## Tasks to complete:
(1) List each distinct constant or error code named in the email about the phc library.
(2) Continue the email about the phc library's fallback between PTP_PIN_SETFUNC2 and PTP_PIN_SETFUNC, picking up after its last sentence.

## Extract:
On 6/23/2023 1:44 AM, Erez wrote:
> On Fri, 23 Jun 2023 at 09:07, Jacob Keller <jacob.e.kel...@intel.com> wrote:
> 
>> The phc library currently selects whether to use PTP_PIN_SETFUNC2 over
>> PTP_PIN_SETFUNC based on whether the kernel headers it is compiled against
>> have the PTP_PIN_SETFUNC2 defined.
>>
>> This means that the use of PTP_PIN_SETFUNC vs PTP_PIN_SETFUNC2 depends on
>> whether the headers we compiled against have the appropriate definition,
>> but not whether the running kernel supports the new ioctl.
>>
>> Fix this to use dynamic fallback. If PTP_PIN_SETFUNC2 returns -ENOTTY, then
>> try PTP_PIN_SETFUNC. This approach will work on a wider range of kernels
>> and doesn't need the headers to be up to date.

[Records contained in a dataset]
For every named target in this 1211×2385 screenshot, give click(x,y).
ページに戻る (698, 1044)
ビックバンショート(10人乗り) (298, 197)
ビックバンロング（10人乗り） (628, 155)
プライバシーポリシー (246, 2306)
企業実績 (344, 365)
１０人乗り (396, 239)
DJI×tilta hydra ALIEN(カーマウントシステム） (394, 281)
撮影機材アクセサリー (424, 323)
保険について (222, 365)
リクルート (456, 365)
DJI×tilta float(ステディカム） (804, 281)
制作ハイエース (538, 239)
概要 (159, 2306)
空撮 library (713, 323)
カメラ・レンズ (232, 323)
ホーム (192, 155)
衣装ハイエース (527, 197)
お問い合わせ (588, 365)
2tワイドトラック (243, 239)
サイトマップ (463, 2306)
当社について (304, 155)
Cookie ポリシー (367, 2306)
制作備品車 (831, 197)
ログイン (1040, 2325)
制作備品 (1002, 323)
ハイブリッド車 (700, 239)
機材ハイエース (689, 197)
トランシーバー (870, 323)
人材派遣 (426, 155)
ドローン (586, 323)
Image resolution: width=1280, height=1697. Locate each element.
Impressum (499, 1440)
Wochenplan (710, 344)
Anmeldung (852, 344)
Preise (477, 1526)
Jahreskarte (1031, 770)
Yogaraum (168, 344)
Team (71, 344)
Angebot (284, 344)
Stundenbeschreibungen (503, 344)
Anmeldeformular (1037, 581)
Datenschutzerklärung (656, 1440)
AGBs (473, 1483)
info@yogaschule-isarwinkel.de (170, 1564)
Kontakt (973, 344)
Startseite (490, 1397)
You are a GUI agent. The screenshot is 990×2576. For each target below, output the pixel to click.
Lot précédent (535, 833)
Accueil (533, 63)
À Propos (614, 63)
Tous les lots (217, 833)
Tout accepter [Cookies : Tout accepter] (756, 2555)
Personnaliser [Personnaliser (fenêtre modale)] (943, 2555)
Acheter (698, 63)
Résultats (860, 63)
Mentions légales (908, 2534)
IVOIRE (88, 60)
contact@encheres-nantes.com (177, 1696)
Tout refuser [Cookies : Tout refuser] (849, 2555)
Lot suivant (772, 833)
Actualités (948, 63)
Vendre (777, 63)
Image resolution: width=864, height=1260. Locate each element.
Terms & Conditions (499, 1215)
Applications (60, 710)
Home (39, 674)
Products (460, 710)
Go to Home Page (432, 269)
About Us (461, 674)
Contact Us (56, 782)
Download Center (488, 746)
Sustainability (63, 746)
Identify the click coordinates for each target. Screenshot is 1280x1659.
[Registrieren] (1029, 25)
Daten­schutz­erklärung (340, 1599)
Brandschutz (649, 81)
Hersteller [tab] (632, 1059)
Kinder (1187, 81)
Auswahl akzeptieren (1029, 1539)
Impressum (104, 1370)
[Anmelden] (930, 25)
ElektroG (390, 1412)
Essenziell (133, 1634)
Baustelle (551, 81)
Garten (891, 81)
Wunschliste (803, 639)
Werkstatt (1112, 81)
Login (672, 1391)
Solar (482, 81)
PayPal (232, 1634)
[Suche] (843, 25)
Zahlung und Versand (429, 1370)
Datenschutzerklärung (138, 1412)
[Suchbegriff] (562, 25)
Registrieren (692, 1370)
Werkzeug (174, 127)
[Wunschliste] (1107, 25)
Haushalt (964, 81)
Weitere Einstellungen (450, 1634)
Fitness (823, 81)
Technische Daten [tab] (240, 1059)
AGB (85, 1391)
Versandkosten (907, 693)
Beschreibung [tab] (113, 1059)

## Final answers:
(1) PTP_PIN_SETFUNC2, PTP_PIN_SETFUNC, -ENOTTY

(2)
>>
> 
> 
> I look in the kernel
> https://elixir.bootlin.com/linux/v6.4-rc7/source/drivers/ptp/ptp_chardev.c#L399
> Using PTP_PIN_SETFUNC2 at the moment does not add anything.
> 
> Perhaps in the future.
> It is better to checkthe ptp_pin_desc structure
> https://elixir.bootlin.com/linux/v6.4-rc7/source/include/uapi/linux/ptp_clock.h#L174
> Once we have new properties there.
> Then we can use PTP_PIN_SETFUNC2.
> 
> Erez
> 

The reason to use PTP_PIN_SETFUNC2 is that if it *does* exist we *know*
the kernel sanitized the data structures and returned zeros in the
reserved fields.

Obviously currently we aren't using any reserved fields so the behavior
should be identical.

If we use the old command the kernel sanitizes the reserved fields from
user space as zero and forwards that to the drivers:

See:

>               if ((pd.rsv[0] || pd.rsv[1] || pd.rsv[2]
>                               || pd.rsv[3] || pd.rsv[4])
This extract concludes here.